PLUSY:
- Grafika - bardzo charakterystyczna, nietuzinkowa i wpadająca w oko z lekkim zabarwieniem komiksowym/kreskówkowym.
- Zwierzaki - bieganie samotną postacią nigdy nie sprawiało mi frajdy, natomiast twórcy Torch'a postanowili umilić rozgrywkę, dodając walecznego psa i kota do wyboru. Co lepsze, zwierzaki nasze mogą nosić ekwipunek, uczyć się zaklęć a co najważniejsze, w każdej chwili pójść do miasta i zrobić zakupy :D
- Wędkarstwo - nie ma to jak po ciężkiej rozróbie chwycić za wędkę i łowić ryby :D Ryby, które zmienią naszego zwierzaka w monstrualne bestie.

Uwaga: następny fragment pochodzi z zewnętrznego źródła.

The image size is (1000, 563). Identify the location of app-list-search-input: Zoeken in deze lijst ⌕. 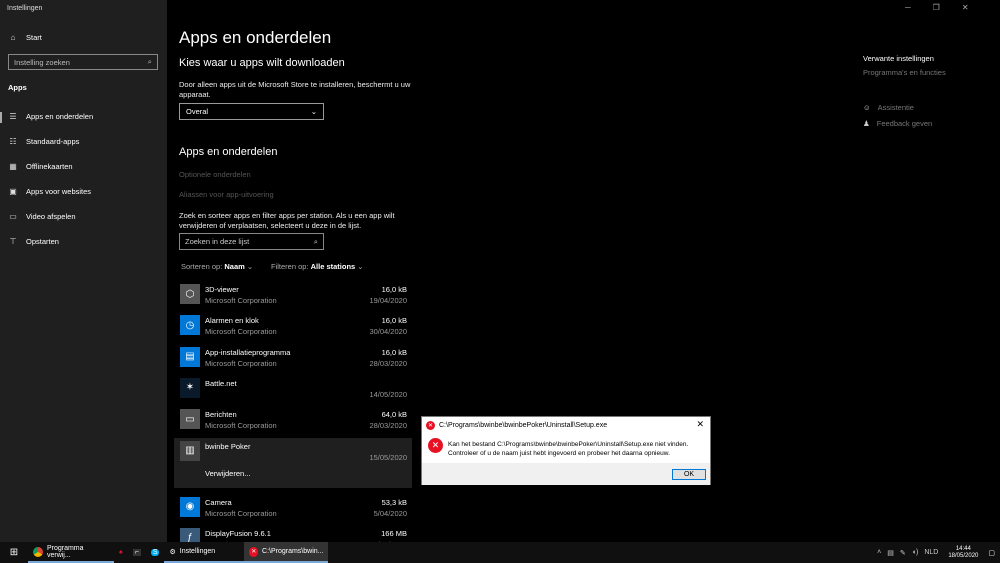
(252, 242).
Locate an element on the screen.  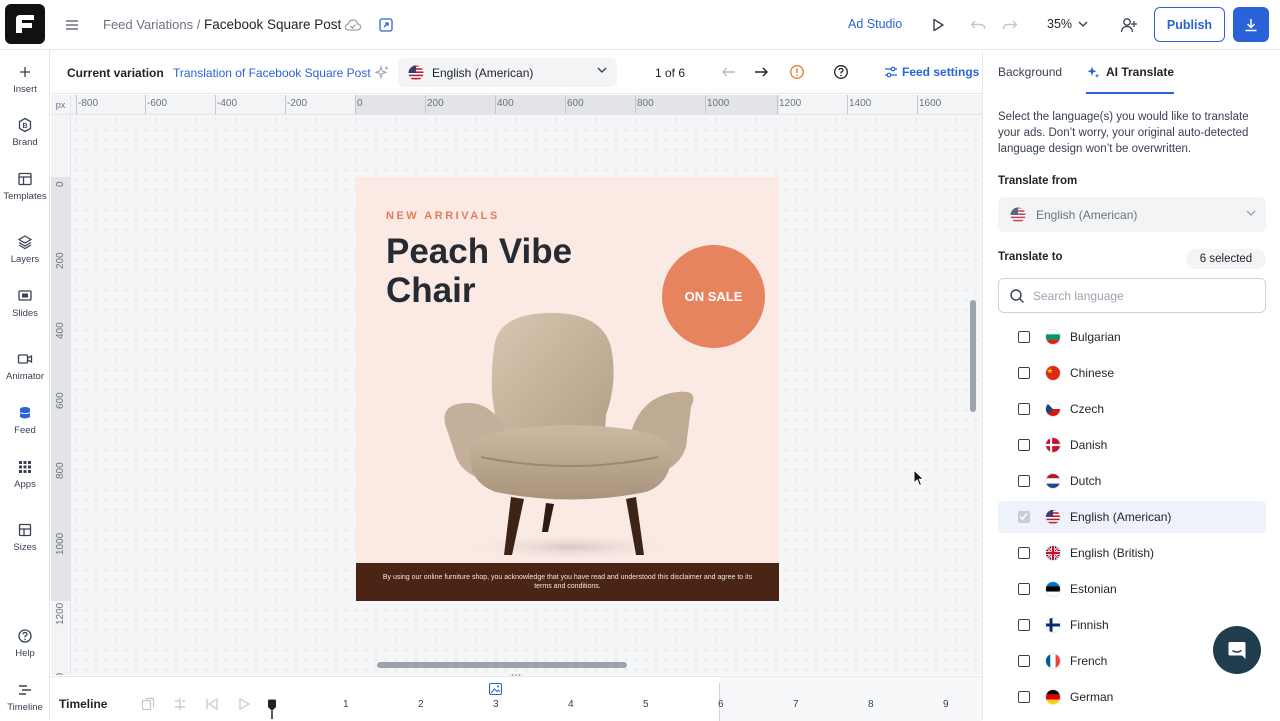
sidebar-item-templates: Templates is located at coordinates (25, 186).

- Umiejętności - jedna z niewielu gier, w której nie potrafię zdecydować się na dane umiejętności, gdyż jest ich naprawdę konkretne mrowisko (jak na ten 2009 rok).

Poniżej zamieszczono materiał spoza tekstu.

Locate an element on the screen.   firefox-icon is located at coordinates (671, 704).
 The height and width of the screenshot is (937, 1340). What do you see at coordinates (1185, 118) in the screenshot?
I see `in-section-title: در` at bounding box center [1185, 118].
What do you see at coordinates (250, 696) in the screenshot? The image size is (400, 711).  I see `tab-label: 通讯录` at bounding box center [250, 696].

- Klasy - alchemik, niszczyciel i pogromczyni... brzmi zdecydowanie lepiej niż mag, wojownik i łuczniczka xD A poza tym, zdecydowanie bardziej te niekonwencjonalne nazwy odpowiadają umiejętnościom bohaterów ;)

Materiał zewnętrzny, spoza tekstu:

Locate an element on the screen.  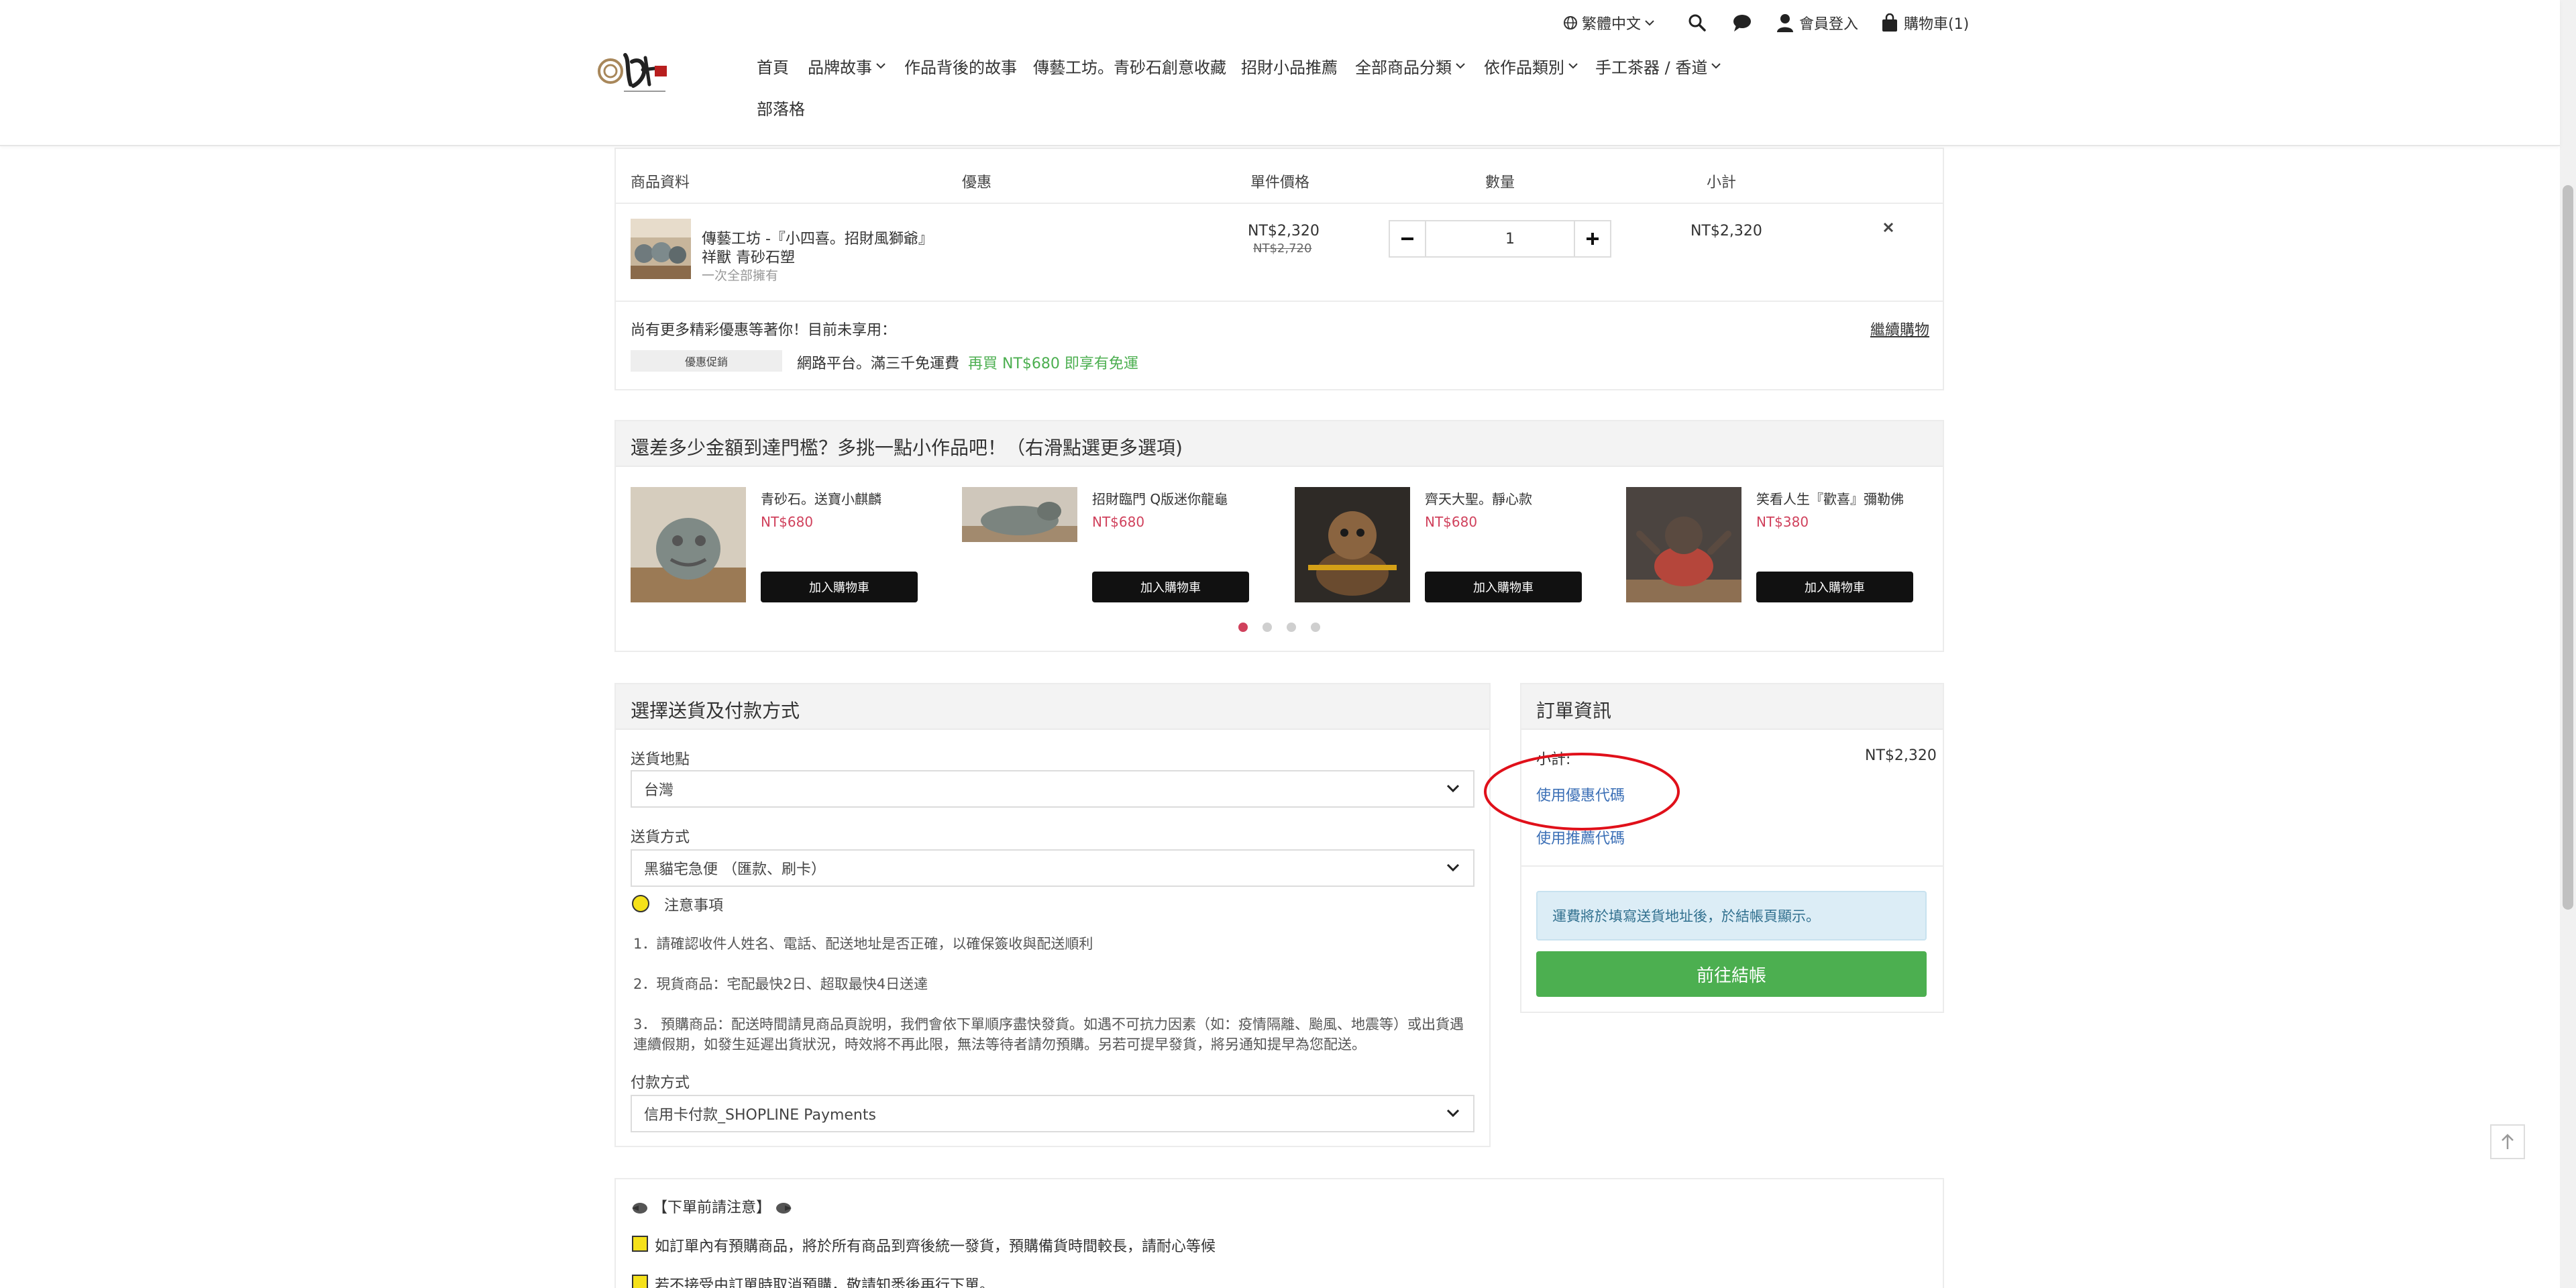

- Brak ram klasowych - dlaczego niszczyciel nie mógłby biegać z łukiem? A alchemik z dwoma toporami? Rób co chcesz, noś co chcesz! To jest to :D
- Skrzynki - Osobna dla każdego bohatera oraz wspólna, co w sumie daje dwa razy więcej miejsca na wartościowe skarby. Poza tym, aby przekazać innej swojej postaci odpowiednie znalezisko, nie trzeba kombinować :P
- Handlarze, zaklinacze itp. itd. etc. - tak niewielkie miasteczko jak Torchlight jest naprawdę oblegane przez różnej maści mistyków, kupców, zaklinaczy czy innego typu przydatne tałatajstwo.
- Muzyka - nadaje grze przyjemny klimat, nawiązuje do sławetnego Diablo (w końcu spod ręki Matt'a Uelmen'a) i pozwala wczuć się w ten ponury świat.
- 100 lvl - w tej grze można ze swoją postacią spędzić dość sporo czasu, nie mordując się przy tym z powolnie idącym expem xD
- Minimapa - jest tak prosta, że trudno się na niej odnaleźć. Powiększona minimapa (a może to już mapa?) jest identyczna i nie można jej przesuwać, by obejrzeć całą lokację.
- Lokacje - po ukończeniu kampanii powtarzalność terenów staje się męcząca.
- Przywołańcy i ścieżki - co tu dużo mówić, pan robi swoje, a przywołane istoty co innego. Ile razy było tak, że zwierzaki stały przy ścianie, obok schodów (po drugiej stronie rzecz jasna moby) a ja biegałam wśród potworów i ledwie z życiem uchodziłam.
- Tłumaczenie - wyjątkowo amatorskie i niedopracowane. Np. Speedy Miecz Bogactwa, albo ta długa, chyba niemiecka nazwa żaru życia...
- Monotonia - pojawia się z czasem, bo ile razy można wykonywać misję typu idź-zabij-przyjdź. Jako miłośniczka tego gatunku, ledwie to odczuwam, a jednak.. :P
- Brak resetu - no cóż, trzeba się porządnie zastanowić, zanim doda się punkt umiejętności czy atrybutów, bo będzie to decyzja ostateczna.
- Przedmioty - ich różnorodność nie powala, podobnie jak posiadane przez nie bonusy. Zestawy wypadają miernie, a legendarne nie są niczym szczególnym.